=== Section Start ===

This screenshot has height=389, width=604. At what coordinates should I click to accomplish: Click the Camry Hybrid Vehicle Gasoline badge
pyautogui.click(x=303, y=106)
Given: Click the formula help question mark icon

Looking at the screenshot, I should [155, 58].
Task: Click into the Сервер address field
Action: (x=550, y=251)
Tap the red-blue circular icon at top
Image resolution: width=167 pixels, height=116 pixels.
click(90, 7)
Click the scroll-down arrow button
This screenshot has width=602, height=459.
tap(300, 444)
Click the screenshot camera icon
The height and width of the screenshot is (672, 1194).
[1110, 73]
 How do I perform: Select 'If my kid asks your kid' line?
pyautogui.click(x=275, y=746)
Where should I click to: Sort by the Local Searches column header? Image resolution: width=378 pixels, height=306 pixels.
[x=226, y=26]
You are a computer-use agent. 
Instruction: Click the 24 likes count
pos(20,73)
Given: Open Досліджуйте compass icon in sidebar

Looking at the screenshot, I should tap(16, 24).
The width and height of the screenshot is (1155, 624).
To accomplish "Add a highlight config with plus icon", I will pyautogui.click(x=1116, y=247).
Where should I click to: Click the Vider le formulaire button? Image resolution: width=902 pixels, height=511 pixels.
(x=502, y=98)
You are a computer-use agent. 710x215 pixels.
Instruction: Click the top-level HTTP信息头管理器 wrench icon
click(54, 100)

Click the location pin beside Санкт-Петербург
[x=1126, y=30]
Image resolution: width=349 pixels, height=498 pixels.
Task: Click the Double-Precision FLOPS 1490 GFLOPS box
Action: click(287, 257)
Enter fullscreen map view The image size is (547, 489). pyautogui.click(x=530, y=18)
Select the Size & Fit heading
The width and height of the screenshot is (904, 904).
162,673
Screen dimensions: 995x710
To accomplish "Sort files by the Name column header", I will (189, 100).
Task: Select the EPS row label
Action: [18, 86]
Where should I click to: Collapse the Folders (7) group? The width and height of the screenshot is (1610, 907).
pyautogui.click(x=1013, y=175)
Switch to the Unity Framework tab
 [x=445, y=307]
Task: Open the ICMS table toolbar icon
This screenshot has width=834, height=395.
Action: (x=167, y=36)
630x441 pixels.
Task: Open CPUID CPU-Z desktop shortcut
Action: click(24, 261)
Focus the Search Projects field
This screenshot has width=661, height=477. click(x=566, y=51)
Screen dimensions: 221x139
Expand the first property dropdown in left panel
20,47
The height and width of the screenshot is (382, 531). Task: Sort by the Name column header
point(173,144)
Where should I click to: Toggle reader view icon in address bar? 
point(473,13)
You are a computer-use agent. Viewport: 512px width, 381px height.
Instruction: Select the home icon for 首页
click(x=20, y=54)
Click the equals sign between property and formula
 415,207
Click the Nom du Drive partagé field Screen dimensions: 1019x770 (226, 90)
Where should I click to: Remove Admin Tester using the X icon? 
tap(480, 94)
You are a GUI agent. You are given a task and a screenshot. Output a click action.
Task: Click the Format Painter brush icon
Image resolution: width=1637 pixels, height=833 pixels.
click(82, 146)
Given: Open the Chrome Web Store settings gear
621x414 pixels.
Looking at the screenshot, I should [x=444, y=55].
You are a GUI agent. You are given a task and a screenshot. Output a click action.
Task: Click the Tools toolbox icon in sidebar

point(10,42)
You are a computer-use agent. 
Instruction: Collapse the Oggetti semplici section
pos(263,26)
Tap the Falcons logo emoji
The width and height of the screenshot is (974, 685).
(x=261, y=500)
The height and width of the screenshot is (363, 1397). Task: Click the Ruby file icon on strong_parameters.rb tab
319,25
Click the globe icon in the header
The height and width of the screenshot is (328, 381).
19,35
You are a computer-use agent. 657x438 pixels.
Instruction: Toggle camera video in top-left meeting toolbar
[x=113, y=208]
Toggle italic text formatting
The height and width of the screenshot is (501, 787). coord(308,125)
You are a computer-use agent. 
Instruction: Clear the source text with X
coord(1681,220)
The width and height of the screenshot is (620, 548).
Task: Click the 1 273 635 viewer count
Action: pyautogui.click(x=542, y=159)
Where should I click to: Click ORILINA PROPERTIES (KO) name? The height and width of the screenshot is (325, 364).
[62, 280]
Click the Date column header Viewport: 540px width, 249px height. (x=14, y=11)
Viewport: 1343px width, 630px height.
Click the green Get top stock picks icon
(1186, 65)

=== Section End ===

#### [What is required]
Each line above needs to be output again, exactly as shown.

#### [Task response]
This screenshot has height=389, width=604. At what coordinates should I click to accomplish: Click the Camry Hybrid Vehicle Gasoline badge
pyautogui.click(x=303, y=106)
Given: Click the formula help question mark icon

Looking at the screenshot, I should [155, 58].
Task: Click into the Сервер address field
Action: (x=550, y=251)
Tap the red-blue circular icon at top
Image resolution: width=167 pixels, height=116 pixels.
click(90, 7)
Click the scroll-down arrow button
This screenshot has width=602, height=459.
tap(300, 444)
Click the screenshot camera icon
The height and width of the screenshot is (672, 1194).
[1110, 73]
 How do I perform: Select 'If my kid asks your kid' line?
pyautogui.click(x=275, y=746)
Where should I click to: Sort by the Local Searches column header? Image resolution: width=378 pixels, height=306 pixels.
[x=226, y=26]
You are a computer-use agent. 
Instruction: Click the 24 likes count
pos(20,73)
Given: Open Досліджуйте compass icon in sidebar

Looking at the screenshot, I should tap(16, 24).
The width and height of the screenshot is (1155, 624).
To accomplish "Add a highlight config with plus icon", I will pyautogui.click(x=1116, y=247).
Where should I click to: Click the Vider le formulaire button? Image resolution: width=902 pixels, height=511 pixels.
(x=502, y=98)
You are a computer-use agent. 710x215 pixels.
Instruction: Click the top-level HTTP信息头管理器 wrench icon
click(54, 100)

Click the location pin beside Санкт-Петербург
[x=1126, y=30]
Image resolution: width=349 pixels, height=498 pixels.
Task: Click the Double-Precision FLOPS 1490 GFLOPS box
Action: click(287, 257)
Enter fullscreen map view The image size is (547, 489). pyautogui.click(x=530, y=18)
Select the Size & Fit heading
The width and height of the screenshot is (904, 904).
162,673
Screen dimensions: 995x710
To accomplish "Sort files by the Name column header", I will (189, 100).
Task: Select the EPS row label
Action: [18, 86]
Where should I click to: Collapse the Folders (7) group? The width and height of the screenshot is (1610, 907).
pyautogui.click(x=1013, y=175)
Switch to the Unity Framework tab
 [x=445, y=307]
Task: Open the ICMS table toolbar icon
This screenshot has width=834, height=395.
Action: (x=167, y=36)
630x441 pixels.
Task: Open CPUID CPU-Z desktop shortcut
Action: click(24, 261)
Focus the Search Projects field
This screenshot has width=661, height=477. click(x=566, y=51)
Screen dimensions: 221x139
Expand the first property dropdown in left panel
20,47
The height and width of the screenshot is (382, 531). Task: Sort by the Name column header
point(173,144)
Where should I click to: Toggle reader view icon in address bar? 
point(473,13)
You are a computer-use agent. Viewport: 512px width, 381px height.
Instruction: Select the home icon for 首页
click(x=20, y=54)
Click the equals sign between property and formula
 415,207
Click the Nom du Drive partagé field Screen dimensions: 1019x770 (226, 90)
Where should I click to: Remove Admin Tester using the X icon? 
tap(480, 94)
You are a GUI agent. You are given a task and a screenshot. Output a click action.
Task: Click the Format Painter brush icon
Image resolution: width=1637 pixels, height=833 pixels.
click(82, 146)
Given: Open the Chrome Web Store settings gear
621x414 pixels.
Looking at the screenshot, I should [x=444, y=55].
You are a GUI agent. You are given a task and a screenshot. Output a click action.
Task: Click the Tools toolbox icon in sidebar

point(10,42)
You are a computer-use agent. 
Instruction: Collapse the Oggetti semplici section
pos(263,26)
Tap the Falcons logo emoji
The width and height of the screenshot is (974, 685).
(x=261, y=500)
The height and width of the screenshot is (363, 1397). Task: Click the Ruby file icon on strong_parameters.rb tab
319,25
Click the globe icon in the header
The height and width of the screenshot is (328, 381).
19,35
You are a computer-use agent. 657x438 pixels.
Instruction: Toggle camera video in top-left meeting toolbar
[x=113, y=208]
Toggle italic text formatting
The height and width of the screenshot is (501, 787). coord(308,125)
You are a computer-use agent. 
Instruction: Clear the source text with X
coord(1681,220)
The width and height of the screenshot is (620, 548).
Task: Click the 1 273 635 viewer count
Action: pyautogui.click(x=542, y=159)
Where should I click to: Click ORILINA PROPERTIES (KO) name? The height and width of the screenshot is (325, 364).
[62, 280]
Click the Date column header Viewport: 540px width, 249px height. (x=14, y=11)
Viewport: 1343px width, 630px height.
Click the green Get top stock picks icon
(1186, 65)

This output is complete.